WHAT THE EXERCISE ASKS: Rewrite the items below, changing every "click coordinates" to "tap positions" and leaving everything else as it is.
**** INPUT ROWS
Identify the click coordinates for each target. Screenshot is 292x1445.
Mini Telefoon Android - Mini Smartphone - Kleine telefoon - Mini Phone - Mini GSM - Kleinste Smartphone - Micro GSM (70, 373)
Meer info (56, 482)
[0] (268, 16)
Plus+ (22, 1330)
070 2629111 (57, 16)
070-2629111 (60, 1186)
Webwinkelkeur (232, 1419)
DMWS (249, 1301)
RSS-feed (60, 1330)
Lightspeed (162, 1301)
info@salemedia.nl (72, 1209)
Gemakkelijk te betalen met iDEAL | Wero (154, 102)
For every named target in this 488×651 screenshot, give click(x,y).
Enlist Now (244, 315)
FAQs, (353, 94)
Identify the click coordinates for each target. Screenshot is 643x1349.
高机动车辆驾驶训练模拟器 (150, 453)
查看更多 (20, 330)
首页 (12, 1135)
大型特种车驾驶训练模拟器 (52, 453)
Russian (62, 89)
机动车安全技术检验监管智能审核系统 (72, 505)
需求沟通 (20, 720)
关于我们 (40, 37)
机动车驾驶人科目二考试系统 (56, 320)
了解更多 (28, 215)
********
THE RESPONSE:
Identify the tap positions for each target. Screenshot is 292x1445.
Mini Telefoon Android - Mini Smartphone - Kleine telefoon - Mini Phone - Mini GSM - Kleinste Smartphone - Micro GSM (70, 373)
Meer info (56, 482)
[0] (268, 16)
Plus+ (22, 1330)
070 2629111 (57, 16)
070-2629111 (60, 1186)
Webwinkelkeur (232, 1419)
DMWS (249, 1301)
RSS-feed (60, 1330)
Lightspeed (162, 1301)
info@salemedia.nl (72, 1209)
Gemakkelijk te betalen met iDEAL | Wero (154, 102)
For every named target in this 488×651 screenshot, give click(x,y).
Enlist Now (244, 315)
FAQs, (353, 94)
Identify the tap positions for each target. Screenshot is 643x1349.
高机动车辆驾驶训练模拟器 (150, 453)
查看更多 (20, 330)
首页 (12, 1135)
大型特种车驾驶训练模拟器 (52, 453)
Russian (62, 89)
机动车安全技术检验监管智能审核系统 (72, 505)
需求沟通 (20, 720)
关于我们 (40, 37)
机动车驾驶人科目二考试系统 (56, 320)
了解更多 (28, 215)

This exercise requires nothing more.